Iodide-mediated intermediate regulation strategy enables high-capacity and ultra-stable zinc–iodine batteries

Abstract

The practical implementation of aqueous zinc–iodine (Zn–I₂) batteries is hindered by the limited cathode capacity, rampant Zn dendrite formation, and anode corrosion issues. In this work, we propose a novel iodide-mediated intermediate regulation strategy achieved through a rationally designed combination of zinc iodide (ZnI₂) and high-loading cathodes. Mechanistic studies reveal that iodide ions (I⁻) generate abundant iodine active sites on the elemental iodine-embedded porous carbon cathode (I₂@PAC), which facilitates the conversion of under-oxidized triiodide (I₃⁻) to pentaiodide (I₅⁻), thereby significantly enhancing cathode capacity. Concurrently, the I⁻ coordinate with Zn²⁺ to suppress the decomposition of coordinated water molecules, effectively mitigating side reactions and enabling dendrite-free Zn deposition morphology.

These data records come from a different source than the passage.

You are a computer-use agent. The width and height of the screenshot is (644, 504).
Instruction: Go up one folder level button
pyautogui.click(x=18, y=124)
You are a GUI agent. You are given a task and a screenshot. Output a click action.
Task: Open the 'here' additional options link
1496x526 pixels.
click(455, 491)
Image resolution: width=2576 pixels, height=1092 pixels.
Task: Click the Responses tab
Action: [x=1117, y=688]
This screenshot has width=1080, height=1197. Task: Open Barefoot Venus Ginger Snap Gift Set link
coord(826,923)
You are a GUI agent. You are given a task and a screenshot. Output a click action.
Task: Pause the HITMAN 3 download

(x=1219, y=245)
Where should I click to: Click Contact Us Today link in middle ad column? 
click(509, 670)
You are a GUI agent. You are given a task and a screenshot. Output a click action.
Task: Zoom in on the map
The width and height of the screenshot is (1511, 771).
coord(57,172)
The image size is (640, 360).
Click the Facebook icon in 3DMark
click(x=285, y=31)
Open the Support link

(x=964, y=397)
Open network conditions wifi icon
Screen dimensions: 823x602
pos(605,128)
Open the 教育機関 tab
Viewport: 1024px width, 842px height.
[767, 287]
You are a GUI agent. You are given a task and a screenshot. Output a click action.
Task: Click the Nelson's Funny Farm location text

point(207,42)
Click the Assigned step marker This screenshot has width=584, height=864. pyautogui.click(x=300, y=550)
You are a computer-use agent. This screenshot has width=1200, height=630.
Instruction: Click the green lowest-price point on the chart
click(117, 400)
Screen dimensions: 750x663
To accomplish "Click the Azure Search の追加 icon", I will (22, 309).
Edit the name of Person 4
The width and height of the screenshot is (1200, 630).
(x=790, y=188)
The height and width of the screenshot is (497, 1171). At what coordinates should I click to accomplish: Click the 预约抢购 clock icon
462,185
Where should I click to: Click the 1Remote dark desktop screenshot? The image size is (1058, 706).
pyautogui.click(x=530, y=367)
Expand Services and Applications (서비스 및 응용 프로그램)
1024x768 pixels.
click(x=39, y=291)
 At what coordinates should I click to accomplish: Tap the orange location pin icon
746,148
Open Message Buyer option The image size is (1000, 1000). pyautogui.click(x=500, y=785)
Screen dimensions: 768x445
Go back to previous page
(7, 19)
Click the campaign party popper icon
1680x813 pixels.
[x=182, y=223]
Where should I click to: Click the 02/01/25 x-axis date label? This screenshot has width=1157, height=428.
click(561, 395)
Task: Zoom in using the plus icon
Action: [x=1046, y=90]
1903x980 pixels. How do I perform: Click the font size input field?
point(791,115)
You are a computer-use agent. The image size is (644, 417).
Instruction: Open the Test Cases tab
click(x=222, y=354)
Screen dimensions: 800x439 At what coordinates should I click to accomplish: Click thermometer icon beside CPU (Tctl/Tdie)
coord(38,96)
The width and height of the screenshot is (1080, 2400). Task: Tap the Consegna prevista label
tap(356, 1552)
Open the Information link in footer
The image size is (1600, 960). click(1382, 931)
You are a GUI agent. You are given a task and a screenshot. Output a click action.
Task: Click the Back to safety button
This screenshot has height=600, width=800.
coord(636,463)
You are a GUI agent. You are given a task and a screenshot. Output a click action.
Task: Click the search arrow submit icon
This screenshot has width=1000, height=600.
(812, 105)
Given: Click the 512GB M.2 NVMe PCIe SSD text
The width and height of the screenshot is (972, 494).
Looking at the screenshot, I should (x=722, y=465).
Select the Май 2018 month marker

These mechanisms collectively contribute to exceptional Coulombic efficiency (>99.7%) and outstanding cycling stability. The optimized Zn–I₂ full cell achieves a remarkable specific capacity of 250.2 mAh g⁻¹ at 0.2 A g⁻¹, along with ultralong cycling durability exceeding 10 000 cycles while maintaining 85% capacity retention. This iodide-mediated intermediate regulation strategy provides a viable pathway for developing high-capacity and ultra-stable aqueous Zn–I₂ batteries.